TASK - From the listing, collect all lines containing the word "first".

RECORDS FOR THE TASK -
§
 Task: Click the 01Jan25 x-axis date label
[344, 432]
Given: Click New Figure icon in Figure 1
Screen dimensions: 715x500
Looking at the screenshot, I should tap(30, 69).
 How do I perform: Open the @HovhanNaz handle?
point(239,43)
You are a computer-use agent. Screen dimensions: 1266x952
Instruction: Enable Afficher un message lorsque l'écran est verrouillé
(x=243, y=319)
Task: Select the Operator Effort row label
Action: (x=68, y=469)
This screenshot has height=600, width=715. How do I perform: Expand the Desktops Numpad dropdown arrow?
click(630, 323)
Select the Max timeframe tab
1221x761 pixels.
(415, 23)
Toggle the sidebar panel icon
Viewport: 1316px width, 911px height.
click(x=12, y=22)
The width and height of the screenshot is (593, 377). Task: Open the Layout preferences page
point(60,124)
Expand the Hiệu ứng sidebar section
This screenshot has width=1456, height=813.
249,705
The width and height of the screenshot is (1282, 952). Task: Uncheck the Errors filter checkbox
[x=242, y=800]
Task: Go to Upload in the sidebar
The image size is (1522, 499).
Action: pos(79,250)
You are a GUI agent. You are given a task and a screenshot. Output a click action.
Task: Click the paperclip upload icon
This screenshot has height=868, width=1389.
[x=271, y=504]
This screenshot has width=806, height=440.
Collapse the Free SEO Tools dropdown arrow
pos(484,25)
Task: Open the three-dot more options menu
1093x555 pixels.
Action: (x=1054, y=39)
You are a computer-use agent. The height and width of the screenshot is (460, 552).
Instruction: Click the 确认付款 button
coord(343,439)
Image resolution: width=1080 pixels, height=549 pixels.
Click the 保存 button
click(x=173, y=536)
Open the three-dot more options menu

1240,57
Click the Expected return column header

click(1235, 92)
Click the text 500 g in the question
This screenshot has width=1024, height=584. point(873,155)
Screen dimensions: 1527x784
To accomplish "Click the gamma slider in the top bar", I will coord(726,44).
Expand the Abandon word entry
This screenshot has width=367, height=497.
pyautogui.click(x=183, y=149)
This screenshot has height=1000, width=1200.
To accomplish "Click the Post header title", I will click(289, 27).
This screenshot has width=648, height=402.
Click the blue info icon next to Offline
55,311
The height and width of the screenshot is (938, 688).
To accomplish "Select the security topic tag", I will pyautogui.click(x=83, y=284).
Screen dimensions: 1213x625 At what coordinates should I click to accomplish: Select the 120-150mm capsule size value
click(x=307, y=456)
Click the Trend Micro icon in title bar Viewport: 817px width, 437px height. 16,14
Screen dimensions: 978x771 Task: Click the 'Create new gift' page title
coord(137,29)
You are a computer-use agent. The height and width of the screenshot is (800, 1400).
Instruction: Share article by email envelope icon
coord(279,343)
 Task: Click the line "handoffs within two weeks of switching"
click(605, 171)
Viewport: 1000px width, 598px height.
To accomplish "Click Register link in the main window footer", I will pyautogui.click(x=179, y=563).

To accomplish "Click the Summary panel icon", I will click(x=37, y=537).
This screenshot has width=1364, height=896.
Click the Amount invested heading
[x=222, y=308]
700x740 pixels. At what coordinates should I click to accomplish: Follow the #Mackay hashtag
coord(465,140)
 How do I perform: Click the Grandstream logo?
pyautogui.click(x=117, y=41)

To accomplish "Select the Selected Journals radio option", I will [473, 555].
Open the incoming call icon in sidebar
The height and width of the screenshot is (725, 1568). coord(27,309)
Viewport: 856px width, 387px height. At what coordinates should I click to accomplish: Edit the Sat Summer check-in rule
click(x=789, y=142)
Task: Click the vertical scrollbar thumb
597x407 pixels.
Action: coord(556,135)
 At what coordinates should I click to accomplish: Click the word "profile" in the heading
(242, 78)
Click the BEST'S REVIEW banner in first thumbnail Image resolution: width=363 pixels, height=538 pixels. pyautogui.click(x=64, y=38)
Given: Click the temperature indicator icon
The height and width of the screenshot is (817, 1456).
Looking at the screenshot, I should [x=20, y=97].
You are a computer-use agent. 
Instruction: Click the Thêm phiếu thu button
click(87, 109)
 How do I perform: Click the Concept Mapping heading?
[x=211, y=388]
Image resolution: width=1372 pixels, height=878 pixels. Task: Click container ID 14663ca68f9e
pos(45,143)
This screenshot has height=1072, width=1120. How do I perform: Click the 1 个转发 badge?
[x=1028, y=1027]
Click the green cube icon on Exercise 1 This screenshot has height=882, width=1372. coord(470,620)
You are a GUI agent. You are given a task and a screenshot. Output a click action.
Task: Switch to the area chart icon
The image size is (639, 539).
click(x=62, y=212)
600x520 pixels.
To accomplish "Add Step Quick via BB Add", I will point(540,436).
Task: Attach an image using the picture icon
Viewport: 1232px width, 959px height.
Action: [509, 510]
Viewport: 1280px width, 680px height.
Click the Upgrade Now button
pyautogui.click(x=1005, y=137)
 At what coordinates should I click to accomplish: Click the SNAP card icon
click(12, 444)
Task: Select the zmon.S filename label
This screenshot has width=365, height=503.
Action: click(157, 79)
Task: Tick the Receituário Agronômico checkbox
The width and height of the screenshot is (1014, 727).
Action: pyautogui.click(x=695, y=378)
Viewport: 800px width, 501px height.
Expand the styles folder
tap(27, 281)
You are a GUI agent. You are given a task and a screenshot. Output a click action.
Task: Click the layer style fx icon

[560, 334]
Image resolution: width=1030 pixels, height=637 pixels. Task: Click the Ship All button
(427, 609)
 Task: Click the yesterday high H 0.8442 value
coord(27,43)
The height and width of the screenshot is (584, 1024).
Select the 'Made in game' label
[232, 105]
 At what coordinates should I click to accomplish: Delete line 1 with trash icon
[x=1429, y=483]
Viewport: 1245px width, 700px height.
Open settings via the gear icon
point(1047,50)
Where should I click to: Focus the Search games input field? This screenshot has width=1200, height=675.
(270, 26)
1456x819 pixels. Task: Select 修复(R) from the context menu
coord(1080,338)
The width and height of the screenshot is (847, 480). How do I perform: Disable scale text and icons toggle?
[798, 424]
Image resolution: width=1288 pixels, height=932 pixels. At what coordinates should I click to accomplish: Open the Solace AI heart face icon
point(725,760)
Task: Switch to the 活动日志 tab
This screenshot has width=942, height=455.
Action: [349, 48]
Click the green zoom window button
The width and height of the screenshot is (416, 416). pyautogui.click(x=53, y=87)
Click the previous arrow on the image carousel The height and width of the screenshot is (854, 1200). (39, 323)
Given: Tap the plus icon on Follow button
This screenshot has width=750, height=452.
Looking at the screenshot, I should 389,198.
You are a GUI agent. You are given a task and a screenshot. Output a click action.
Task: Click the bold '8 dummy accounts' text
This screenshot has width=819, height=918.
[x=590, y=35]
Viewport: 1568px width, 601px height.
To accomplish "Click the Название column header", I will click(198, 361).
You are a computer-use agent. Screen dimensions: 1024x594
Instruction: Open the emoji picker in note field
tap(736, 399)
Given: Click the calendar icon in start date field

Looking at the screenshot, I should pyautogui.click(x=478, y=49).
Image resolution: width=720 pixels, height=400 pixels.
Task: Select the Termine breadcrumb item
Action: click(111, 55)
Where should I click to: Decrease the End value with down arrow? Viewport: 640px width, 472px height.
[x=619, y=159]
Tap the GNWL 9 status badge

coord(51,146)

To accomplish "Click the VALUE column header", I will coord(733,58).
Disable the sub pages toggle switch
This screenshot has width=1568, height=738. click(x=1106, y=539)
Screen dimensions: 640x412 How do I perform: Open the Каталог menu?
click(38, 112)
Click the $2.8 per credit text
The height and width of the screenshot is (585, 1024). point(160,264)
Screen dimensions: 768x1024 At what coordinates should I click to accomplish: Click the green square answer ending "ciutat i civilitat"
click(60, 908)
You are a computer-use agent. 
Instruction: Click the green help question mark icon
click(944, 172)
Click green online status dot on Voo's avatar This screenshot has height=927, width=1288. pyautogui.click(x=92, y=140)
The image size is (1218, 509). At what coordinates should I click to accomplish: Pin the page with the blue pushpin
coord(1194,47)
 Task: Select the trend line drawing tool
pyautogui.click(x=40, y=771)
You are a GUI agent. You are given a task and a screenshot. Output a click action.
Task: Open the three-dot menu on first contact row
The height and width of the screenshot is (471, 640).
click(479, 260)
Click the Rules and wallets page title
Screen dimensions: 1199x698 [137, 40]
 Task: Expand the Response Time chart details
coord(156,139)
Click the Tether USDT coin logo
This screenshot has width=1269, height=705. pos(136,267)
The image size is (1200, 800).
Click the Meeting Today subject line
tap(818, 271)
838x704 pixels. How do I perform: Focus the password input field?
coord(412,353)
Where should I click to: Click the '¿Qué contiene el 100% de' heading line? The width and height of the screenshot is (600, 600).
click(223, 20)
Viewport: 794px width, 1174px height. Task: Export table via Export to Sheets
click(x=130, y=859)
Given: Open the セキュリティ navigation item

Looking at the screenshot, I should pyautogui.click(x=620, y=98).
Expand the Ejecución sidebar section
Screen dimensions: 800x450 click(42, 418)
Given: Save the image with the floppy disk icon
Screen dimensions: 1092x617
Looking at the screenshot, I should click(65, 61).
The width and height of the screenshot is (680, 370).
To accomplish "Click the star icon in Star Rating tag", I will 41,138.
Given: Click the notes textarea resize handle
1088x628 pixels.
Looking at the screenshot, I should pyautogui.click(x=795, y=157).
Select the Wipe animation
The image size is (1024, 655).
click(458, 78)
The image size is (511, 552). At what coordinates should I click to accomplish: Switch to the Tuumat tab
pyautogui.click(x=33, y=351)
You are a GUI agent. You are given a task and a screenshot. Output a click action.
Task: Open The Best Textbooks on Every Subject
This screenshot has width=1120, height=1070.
§
WRITTEN SOLUTION -
Click the BEST'S REVIEW banner in first thumbnail Image resolution: width=363 pixels, height=538 pixels. pyautogui.click(x=64, y=38)
Task: Open the three-dot menu on first contact row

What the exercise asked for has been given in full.